» **BRIEF**: Find the line containing "بروزرسانی openSSL (جهت". Reproduce it and every line after it up to the end of the records, exactly as written.

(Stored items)
Segment Open

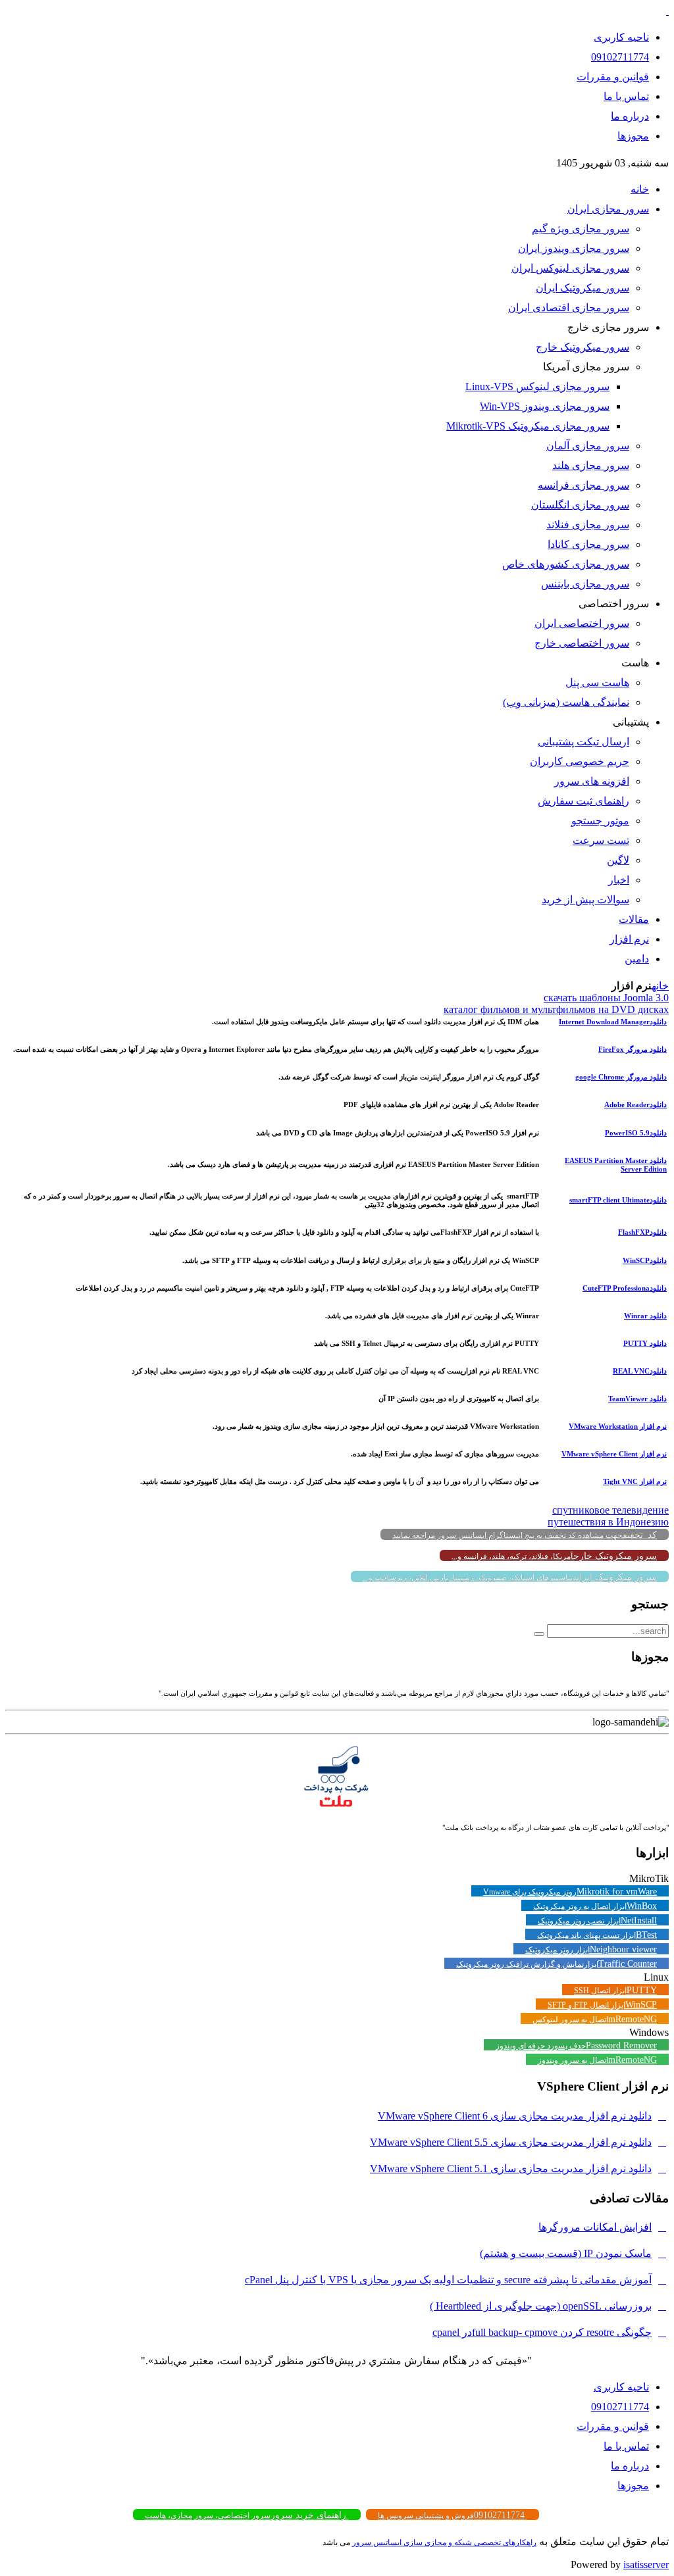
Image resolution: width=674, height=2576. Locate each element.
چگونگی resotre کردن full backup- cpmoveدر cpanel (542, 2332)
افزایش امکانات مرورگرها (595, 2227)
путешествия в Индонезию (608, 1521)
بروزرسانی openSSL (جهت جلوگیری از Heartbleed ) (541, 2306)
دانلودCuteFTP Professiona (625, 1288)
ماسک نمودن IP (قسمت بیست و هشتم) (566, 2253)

Segment Closed

» **SOLUTION TO THIS TASK**:
بروزرسانی openSSL (جهت جلوگیری از Heartbleed ) (541, 2306)
دانلودCuteFTP Professiona (625, 1288)
ماسک نمودن IP (قسمت بیست و هشتم) (566, 2253)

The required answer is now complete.